【小話⑥ー2ミレニアとアニエス】
【小話⑥ー2】
「ーー本当に困った子ね。可愛いアニエス。貴女がユーリウス王子を好いているのは昔から知ってはいるけれど、先ほども言った通りあの王子は決して貴女のものにはなりませんわ。
たとえリルディアと王太子が婚約解消になって貴女がセルリアの王太子妃になれたとしても、それは“政略結婚”という名ばかりの妻であり貴女が不幸になるだけよ?
あの王子が愛しているのはリルディアなのです。だから貴女の想いは王子には決して届かない。
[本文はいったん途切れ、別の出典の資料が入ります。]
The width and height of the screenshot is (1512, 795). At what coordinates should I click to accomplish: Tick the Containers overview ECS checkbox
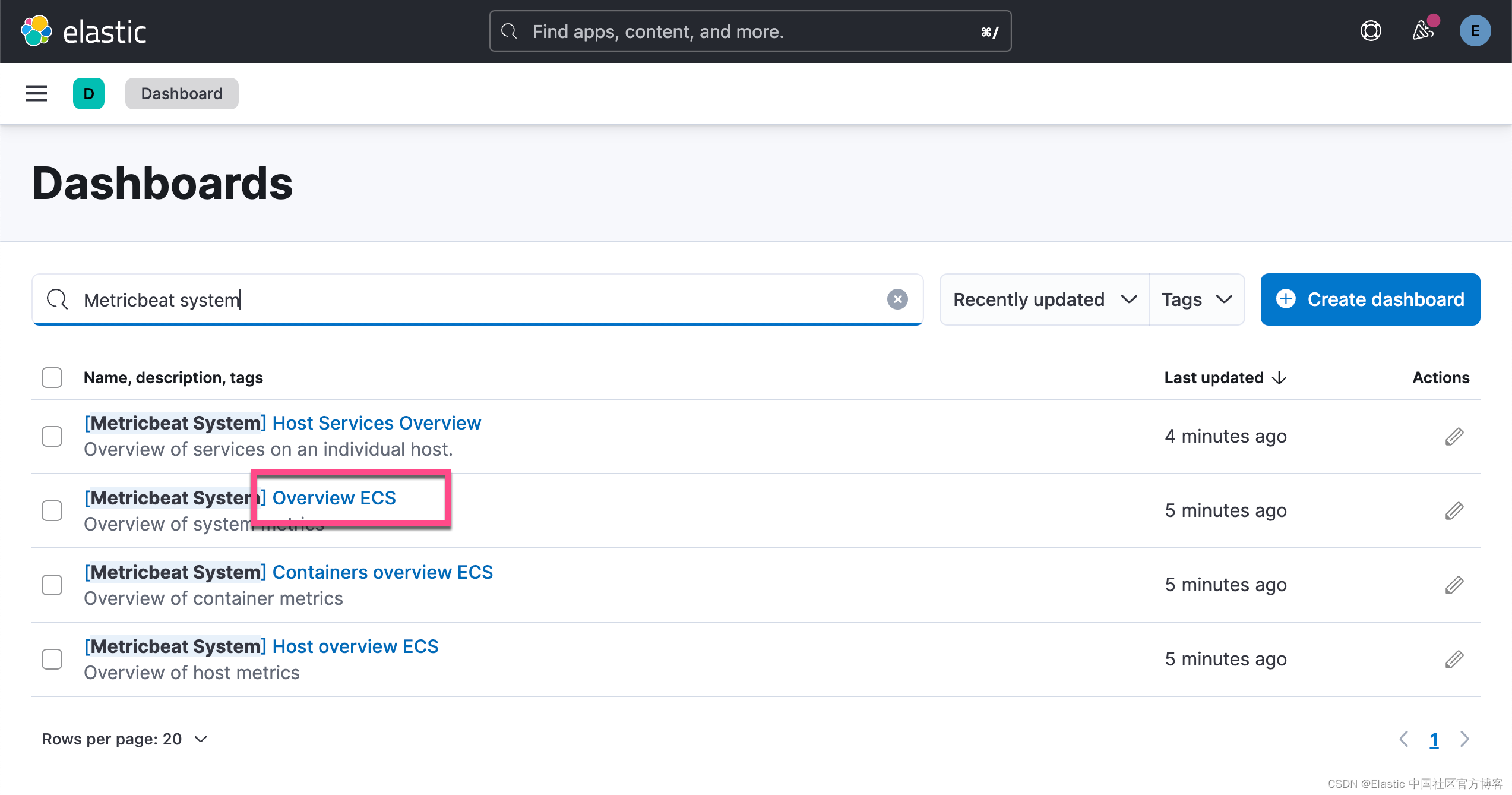(x=52, y=585)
夫に愛されず見向きすらされない王妃がどれだけ不幸であるかは貴女にもよく分かりますでしょう?
アニエス、私は夫を持った事で気付かされたのです。女は望まれて愛されてこそ幸せになれますのよ?
望まれもしない、愛されてもいない、体裁だけを整えた形だけの夫婦などただの赤の他人。互いに生物的には体を重ねられても、それは愛情などではなく娼館の女の扱いと同じ。違うのは子孫を残す為だけの
義務的な行為という事だけ。
貴女にはそういう生き方をして欲しくはないの。王族として政略結婚に異を唱える事は許されませんが、出来る事ならば貴女を心から愛してくれる者が夫となる事を姉として望んでいますわ。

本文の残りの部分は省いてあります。